Uma História de Desamor ou como me Apaixonei pelo Amor
de Graça Gonçalves

Há livros de vários sabores e tonalidades. Este volume guarda o gosto incerto da infância e um aroma a adolescência. A autora aveirense Graça Gonçalves põe-nos sob o olhar uma história transbordante de sensibilidade: o percurso de Guida pelo divórcio dos pais e a sua transladação da capital para um ambiente rústico e puro. Ao jeito de bildungsroman, Margarida cresce página a página, num tecido de relações onde se entrelaçam a ternura, a busca afadigada da compreensão e, sobretudo, um olhar perspicaz sobre o mundo dos adultos.
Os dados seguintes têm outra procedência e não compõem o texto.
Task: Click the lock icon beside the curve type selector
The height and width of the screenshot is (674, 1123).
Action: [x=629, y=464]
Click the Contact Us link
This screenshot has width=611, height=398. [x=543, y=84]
Em Guida, tudo é expectante: a vida procura-se e a vida procura-a. A jovem aprende-a com um mosaico de pessoas: a guerrilha com a «irmã» traz ao de cima a hipocrisia e o convencionalismo; as criadas ensinam-lhe o que é o estatuto; o avô António explica-lhe o mistério da poesia; o Professor, a importância dos regulamentos; Pedro, a paixão. Parece existir sempre uma linha muito ténue, às vezes imperceptível, a dividir dois hemisférios. Por um lado, a natureza e a inocência; na outra margem, o contra-peso da cultura e das normas. Entre estas duas margens, Guida vai crescendo, numa eterna e incorruptível fidelidade aos seus ideais, mas não isenta de tentações ou percalços. Choque a choque: o divórcio, a escola, a morte do avô, e, especialmente, o fim trágico de Pedro, porque é sempre doloroso quando os filhos morrem antes dos pais. Longe de se devorar de revolta, Guida encontra novas fontes de ternura e sensibilidade, e reforça as sua vontade irrendível.
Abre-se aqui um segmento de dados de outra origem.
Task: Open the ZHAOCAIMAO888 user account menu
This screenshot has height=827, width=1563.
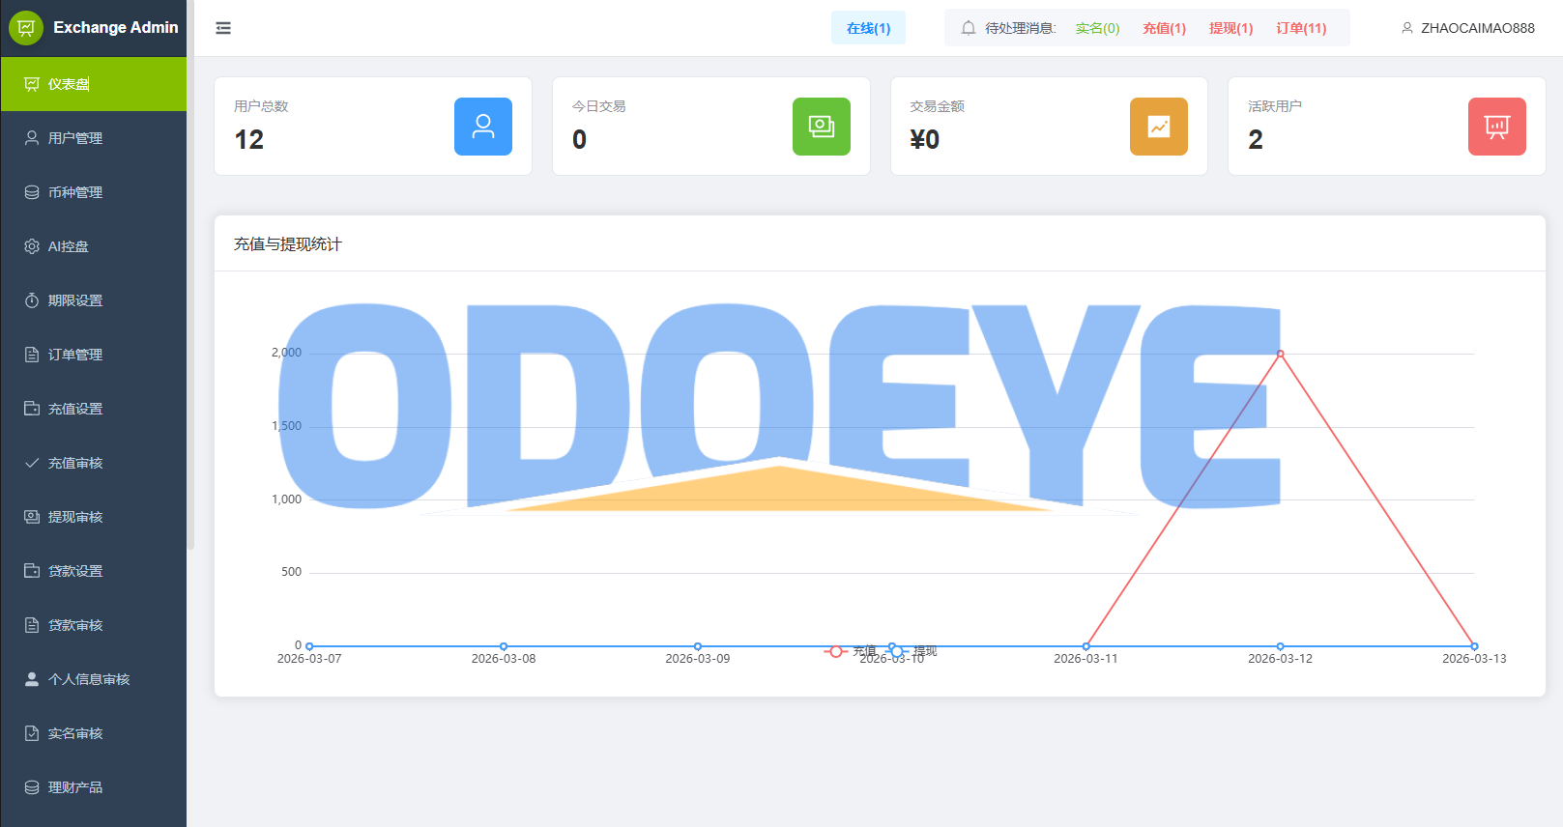Action: [x=1467, y=28]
O livrinho prima pelo tom coloquial, a lembrar Agulha em Palheiro de Salinger, ou Clarissa de Erico Veríssimo, livros que primam pela autenticidade só possível naqueles que falam como quem confidencia. Berlindes de emoções para a Guida, no último Verão antes da adultícia, e parabéns à autora por este fruto sem mácula.